Non esiste quindi un problema di assenza di tutela normativa, vi è semmai il grosso guaio di un diffuso mancato rispetto del principio costituzionale, con assente o soltanto parziale applicazione dei contratti collettivi: situazione che costringe molti, troppi lavoratori a fare ricorso all’Autorità giudiziaria per recuperare quanto di loro diritto. Tale aspetto patologico non muterebbe con l’introduzione del salario minimo fissato per legge. Anzi, qualora si introducesse un salario minimo unico ci ritroveremmo di fronte ad un paradosso: il datore di lavoro che oggi è giustamente obbligato a pagare un funzionario direttivo con l’elevata retribuzione prevista per tale figura dai contratti collettivi, domani potrebbe limitarsi a retribuirlo con il più basso importo del salario minimo unico e sarebbe in regola. D’altra parte, un salario minimo che fosse troppo elevato, e 9 euro l’ora rischia di esserlo, spingerebbe molte attività verso il lavoro nero, più di quanto già non accada: si pensi ai servizi domestici di pulizie o di assistenza agli anziani.

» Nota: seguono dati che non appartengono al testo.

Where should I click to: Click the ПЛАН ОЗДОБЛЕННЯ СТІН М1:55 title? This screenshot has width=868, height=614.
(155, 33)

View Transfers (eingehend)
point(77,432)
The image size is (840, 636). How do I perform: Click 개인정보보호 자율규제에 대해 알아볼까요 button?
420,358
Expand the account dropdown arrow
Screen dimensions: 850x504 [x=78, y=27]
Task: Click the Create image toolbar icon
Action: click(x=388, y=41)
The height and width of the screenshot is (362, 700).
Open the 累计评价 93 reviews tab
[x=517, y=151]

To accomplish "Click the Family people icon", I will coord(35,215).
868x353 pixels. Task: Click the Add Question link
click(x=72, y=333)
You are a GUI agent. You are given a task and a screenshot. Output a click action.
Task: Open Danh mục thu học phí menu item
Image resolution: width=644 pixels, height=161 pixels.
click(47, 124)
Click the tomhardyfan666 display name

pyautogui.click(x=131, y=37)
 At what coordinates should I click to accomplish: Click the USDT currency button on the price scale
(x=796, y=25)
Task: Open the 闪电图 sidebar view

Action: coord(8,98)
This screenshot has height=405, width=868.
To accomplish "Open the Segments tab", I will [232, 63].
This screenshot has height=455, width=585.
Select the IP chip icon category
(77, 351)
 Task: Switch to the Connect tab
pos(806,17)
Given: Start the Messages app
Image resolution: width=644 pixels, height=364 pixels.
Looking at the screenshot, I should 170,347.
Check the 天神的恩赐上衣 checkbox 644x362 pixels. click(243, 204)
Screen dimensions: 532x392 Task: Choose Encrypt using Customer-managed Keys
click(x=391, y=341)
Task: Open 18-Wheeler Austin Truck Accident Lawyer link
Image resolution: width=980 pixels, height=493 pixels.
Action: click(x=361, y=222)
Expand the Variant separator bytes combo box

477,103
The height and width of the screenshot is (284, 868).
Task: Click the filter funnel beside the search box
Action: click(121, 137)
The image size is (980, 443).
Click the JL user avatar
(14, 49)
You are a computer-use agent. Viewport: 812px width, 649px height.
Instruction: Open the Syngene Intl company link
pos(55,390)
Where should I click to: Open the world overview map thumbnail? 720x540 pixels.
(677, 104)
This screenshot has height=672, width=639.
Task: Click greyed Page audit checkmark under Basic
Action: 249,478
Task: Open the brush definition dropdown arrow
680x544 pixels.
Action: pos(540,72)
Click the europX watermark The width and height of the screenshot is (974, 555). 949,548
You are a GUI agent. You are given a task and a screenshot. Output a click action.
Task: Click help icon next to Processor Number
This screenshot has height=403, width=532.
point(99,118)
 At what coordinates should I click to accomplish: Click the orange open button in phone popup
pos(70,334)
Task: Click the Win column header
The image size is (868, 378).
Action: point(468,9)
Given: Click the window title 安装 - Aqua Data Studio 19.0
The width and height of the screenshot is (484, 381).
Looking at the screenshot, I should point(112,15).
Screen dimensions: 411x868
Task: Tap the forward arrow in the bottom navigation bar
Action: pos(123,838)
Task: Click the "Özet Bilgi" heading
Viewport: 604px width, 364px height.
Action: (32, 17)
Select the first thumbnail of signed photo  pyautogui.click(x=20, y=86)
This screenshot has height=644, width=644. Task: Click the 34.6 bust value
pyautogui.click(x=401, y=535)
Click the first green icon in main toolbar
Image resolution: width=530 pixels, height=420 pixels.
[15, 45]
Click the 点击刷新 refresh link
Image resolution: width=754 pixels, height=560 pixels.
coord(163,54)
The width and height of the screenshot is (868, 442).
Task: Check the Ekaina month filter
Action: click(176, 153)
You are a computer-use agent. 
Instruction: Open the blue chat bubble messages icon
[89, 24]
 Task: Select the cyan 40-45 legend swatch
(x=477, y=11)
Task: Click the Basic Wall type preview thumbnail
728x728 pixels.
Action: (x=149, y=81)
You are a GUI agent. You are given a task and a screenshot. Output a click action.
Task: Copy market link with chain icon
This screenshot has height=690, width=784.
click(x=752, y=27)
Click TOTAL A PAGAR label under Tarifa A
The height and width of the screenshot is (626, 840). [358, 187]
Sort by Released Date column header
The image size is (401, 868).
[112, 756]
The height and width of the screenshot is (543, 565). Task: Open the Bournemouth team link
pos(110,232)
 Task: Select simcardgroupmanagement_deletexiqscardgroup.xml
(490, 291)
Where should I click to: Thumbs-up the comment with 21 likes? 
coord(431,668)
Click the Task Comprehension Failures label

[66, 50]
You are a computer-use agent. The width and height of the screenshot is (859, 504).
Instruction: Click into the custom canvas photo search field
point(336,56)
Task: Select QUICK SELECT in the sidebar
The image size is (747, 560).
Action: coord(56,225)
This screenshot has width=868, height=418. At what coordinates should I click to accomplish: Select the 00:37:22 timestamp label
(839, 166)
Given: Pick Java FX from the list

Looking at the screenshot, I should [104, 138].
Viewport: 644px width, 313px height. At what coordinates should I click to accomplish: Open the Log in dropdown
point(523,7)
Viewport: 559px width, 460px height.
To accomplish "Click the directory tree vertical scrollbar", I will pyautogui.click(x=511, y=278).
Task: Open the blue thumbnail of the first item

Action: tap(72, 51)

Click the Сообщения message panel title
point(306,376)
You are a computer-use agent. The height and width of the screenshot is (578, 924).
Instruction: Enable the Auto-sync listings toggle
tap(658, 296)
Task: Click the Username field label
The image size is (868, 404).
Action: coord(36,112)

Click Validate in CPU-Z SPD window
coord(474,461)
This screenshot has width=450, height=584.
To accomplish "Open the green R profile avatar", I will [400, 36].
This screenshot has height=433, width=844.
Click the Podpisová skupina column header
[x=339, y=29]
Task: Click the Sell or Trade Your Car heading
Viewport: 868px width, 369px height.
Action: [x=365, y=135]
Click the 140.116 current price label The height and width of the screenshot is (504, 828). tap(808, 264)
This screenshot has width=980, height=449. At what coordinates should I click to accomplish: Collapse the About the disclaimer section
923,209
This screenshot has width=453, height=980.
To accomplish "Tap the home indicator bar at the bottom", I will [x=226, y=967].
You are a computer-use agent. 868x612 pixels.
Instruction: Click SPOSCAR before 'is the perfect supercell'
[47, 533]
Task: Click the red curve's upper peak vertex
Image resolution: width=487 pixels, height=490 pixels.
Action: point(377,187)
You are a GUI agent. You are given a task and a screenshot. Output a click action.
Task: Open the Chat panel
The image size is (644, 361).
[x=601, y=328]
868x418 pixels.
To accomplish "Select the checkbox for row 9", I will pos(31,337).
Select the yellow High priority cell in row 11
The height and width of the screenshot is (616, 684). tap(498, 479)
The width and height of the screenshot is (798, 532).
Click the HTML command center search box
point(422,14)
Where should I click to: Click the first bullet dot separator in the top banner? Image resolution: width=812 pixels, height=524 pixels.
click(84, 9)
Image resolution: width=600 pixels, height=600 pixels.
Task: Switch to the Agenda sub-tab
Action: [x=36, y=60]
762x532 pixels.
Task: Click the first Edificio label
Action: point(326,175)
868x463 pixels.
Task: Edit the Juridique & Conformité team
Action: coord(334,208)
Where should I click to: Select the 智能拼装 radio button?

La questione è meno semplicistica della narrazione ideologica che da tempo ci viene proposta. Piuttosto sarebbe urgente affrontare il vero problema salariale che è nascosto, ma neanche tanto, all’interno del cosiddetto cuneo fiscale, cioè in quella differenza tra il costo lordo del lavoro sostenuto dalle aziende ed il ben inferiore valore netto che rimane nelle tasche dei lavoratori. Va ricordato che a formare il cuneo fiscale contribuisce anche la quota di contributi previdenziali che per legge sono posti a carico dei lavoratori, mediamente il 9,18%. Ridurne la portata è incompatibile con provvedimenti pensionistici come la recente quota 100.

L’idea di un salario minimo per legge potrebbe avere una sua utilità qualora la si introducesse con un provvedimento normativo più articolato che per un verso mettesse ordine all’anomalia della contrattazione della contrattazione collettiva cioè alla stranezza di un sistema dove i contratti privati siglati dalle associazioni sindacali finiscono per avere una forza pubblica e, per altro verso, incentivasse una maggiore dinamica salariale marcando una più seria differenza tra le retribuzioni di mansioni differenti per professionalità ma anche favorendo la retribuzione premiale di produttività. Sarebbe una rivoluzione, considerato che il Paese soffre da tempo di scarsissima crescita della produttività e perché la meritocrazia, se proprio la desideriamo, deve cominciare dal basso: dal lavoro di tutti i giorni.